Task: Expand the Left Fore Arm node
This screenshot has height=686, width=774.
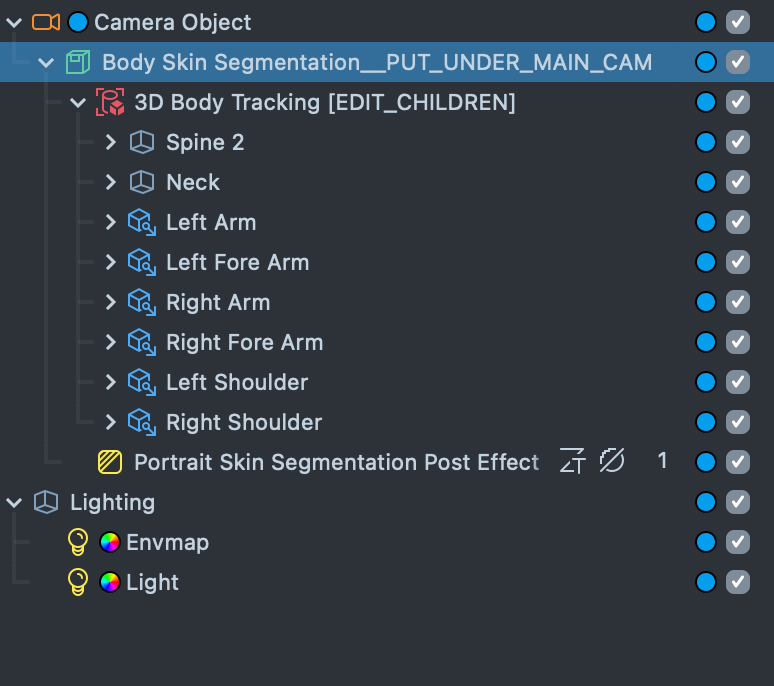Action: point(111,262)
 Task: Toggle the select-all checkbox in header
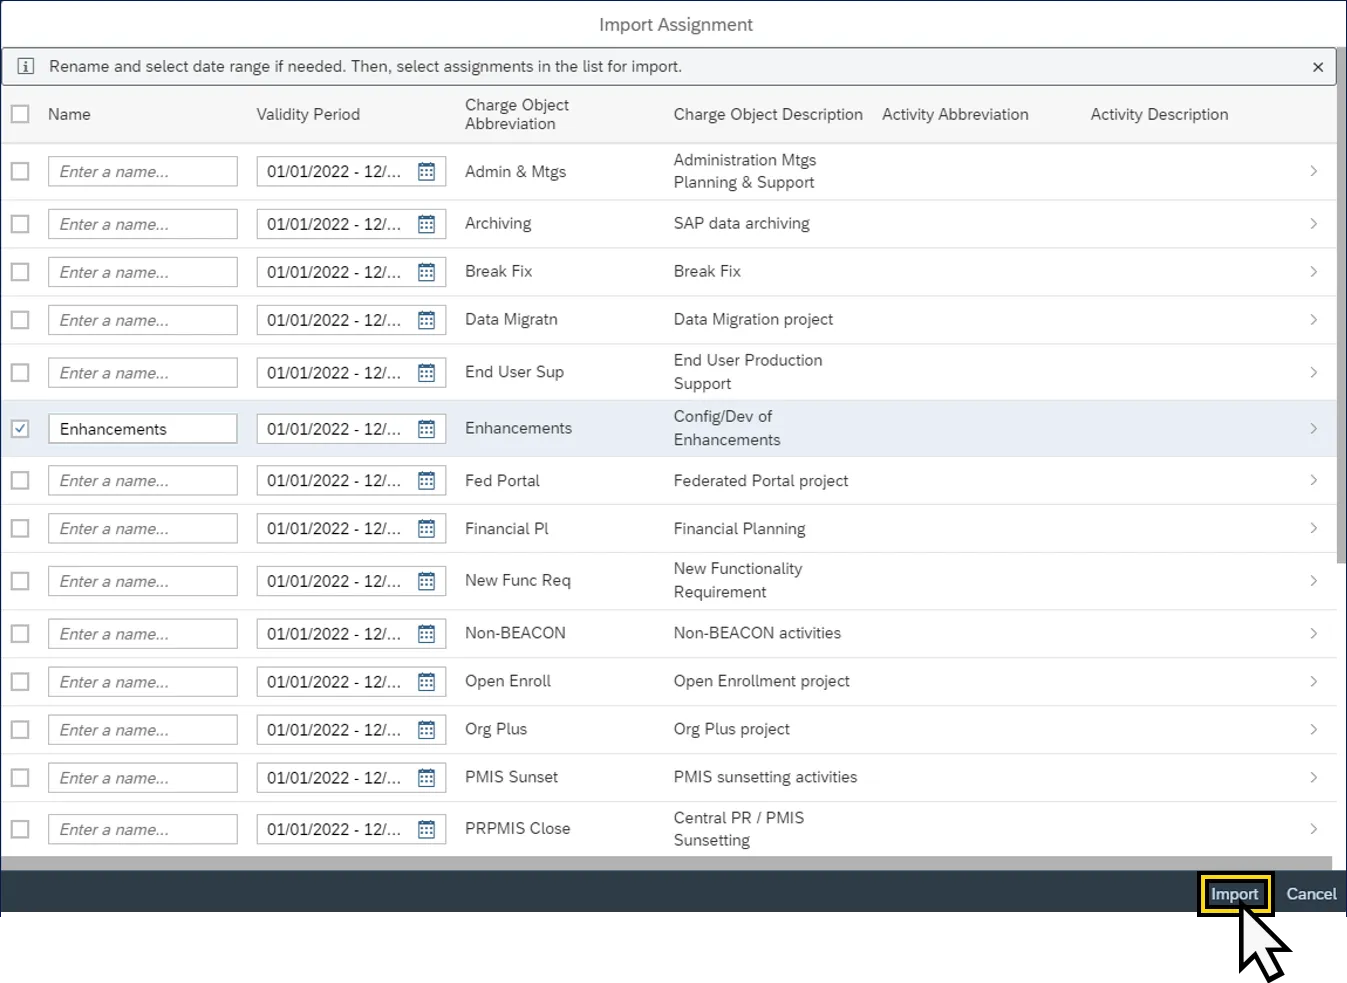(x=20, y=114)
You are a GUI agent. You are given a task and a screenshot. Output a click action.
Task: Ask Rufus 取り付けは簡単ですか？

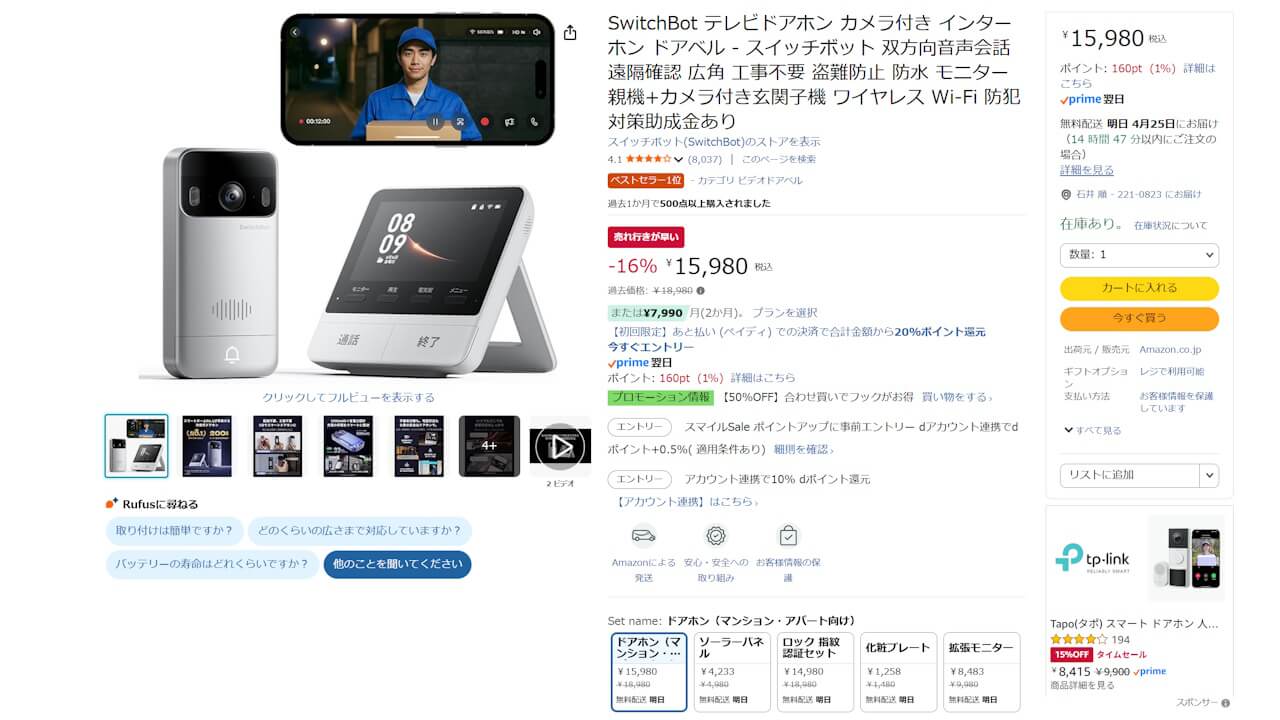click(175, 531)
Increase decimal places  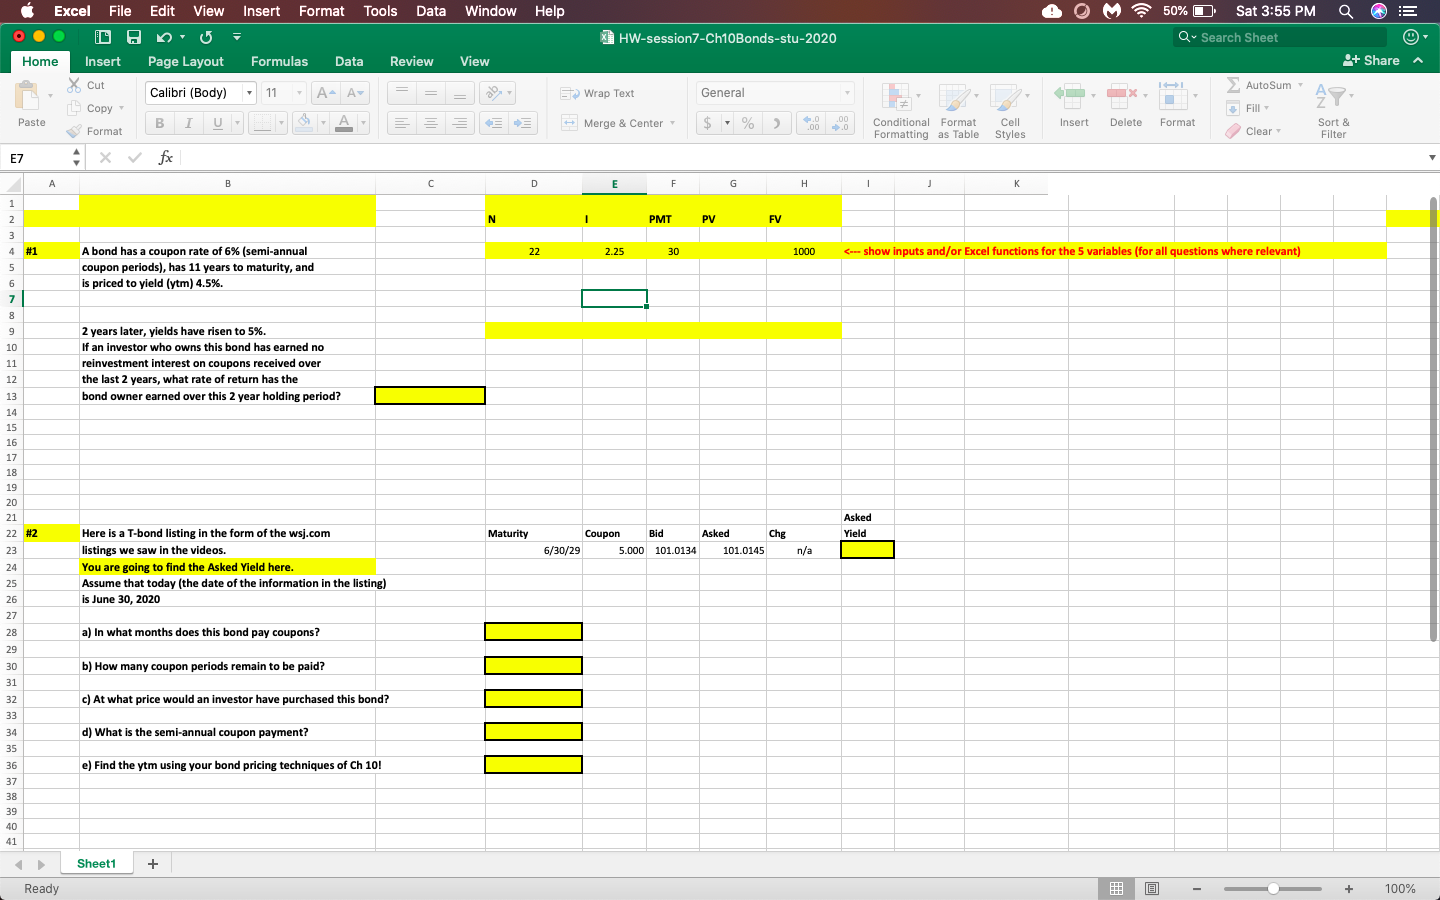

_WHAT NEEDS TO BE DONE_: Return all the material exactly, skipping pictures.

_SOLUTION FOR THIS TASK_:
Task: Expand the Left Fore Arm node
This screenshot has height=686, width=774.
Action: point(111,262)
 Task: Toggle the select-all checkbox in header
(x=20, y=114)
You are a GUI agent. You are given a task and a screenshot. Output a click action.
Task: Ask Rufus 取り付けは簡単ですか？

click(175, 531)
Increase decimal places  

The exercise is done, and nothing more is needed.